Low Insurance Industry Investment Returns Push Premiums Higher

It is common (convenient?) for the insurance industry to explain increased premiums due to storm frequency. In response to our complaint on inaccurate reporting from an insurance broker's newsletter, the CBC has acknowledged "Environment Canada verified that there has been no significant change in rainfall events over several decades" in a letter to us.  People are catching on that we cannot just Blame it on the Rain.

So what are the real factors pushing damages and premiums higher? CityFloodMap.Com explores many factors that increase damages and add cost pressures in our letter the the Minister of the Environment and Climate Change.  But there are factors beyond the physically obvious watershed hydrology and infrastructure hydraulics.

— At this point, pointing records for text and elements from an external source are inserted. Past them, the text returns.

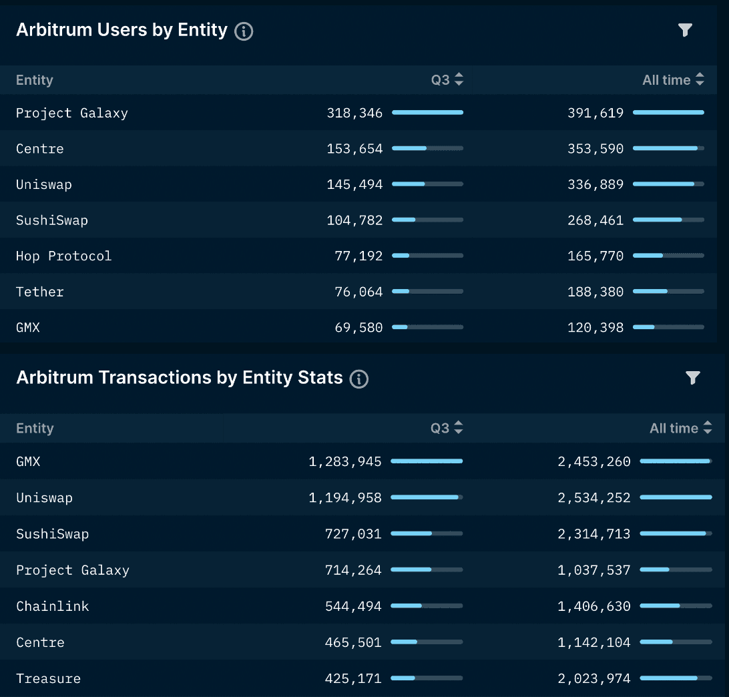The width and height of the screenshot is (729, 697).
Task: Select the Chainlink row in Transactions table
Action: point(53,606)
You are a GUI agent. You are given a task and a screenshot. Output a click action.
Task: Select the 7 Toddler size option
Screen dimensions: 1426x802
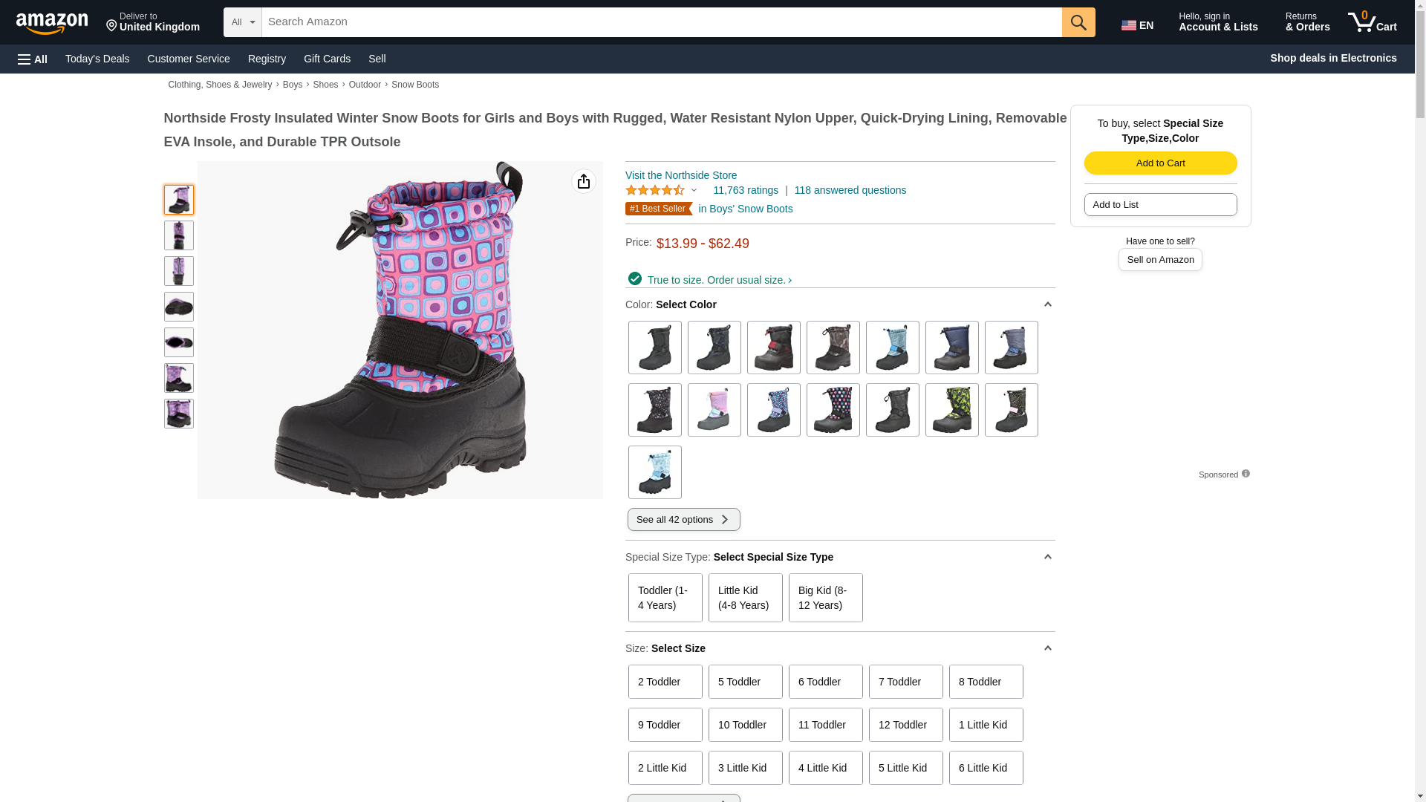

Macro economic factors affecting insurance industry investments are the unspoken factor that puts upward pressure on premiums for property and casualty insurers in Canada.  Details are in Facts of the Property and Casualty Insurance Industry in Canada 2015 is published by Insurance Bureau of Canada (IBC).

Previously, insurance company investments earned double digit returns that subsidized underwriting losses. Today, those same investments earn low single digit returns and so now underwriting has to carry its own weight - this means that premiums from underwriting have to increase to compensate for lagging investment returns.  This is an excerpt from the report (page 13) to explain the impact of low interest rates on return on investment:

"Return on equity comes from two revenue streams –
underwriting and investment earnings.

In 2013, underwriting posted gains for the 11th consecutive
year. The 2013 net underwriting revenue was $648 million.
Before 2003, underwriting posted losses for 24 years in a row.

On investment, 2013 was a year of relatively low returns of 3.1%.
Return on investment moves in lockstep with the yields for
3- and 5-year Government of Canada bonds, which have fallen
for the last two decades."

Sliding investment returns means underwriting has to carry its own weight on insurance company balance sheets.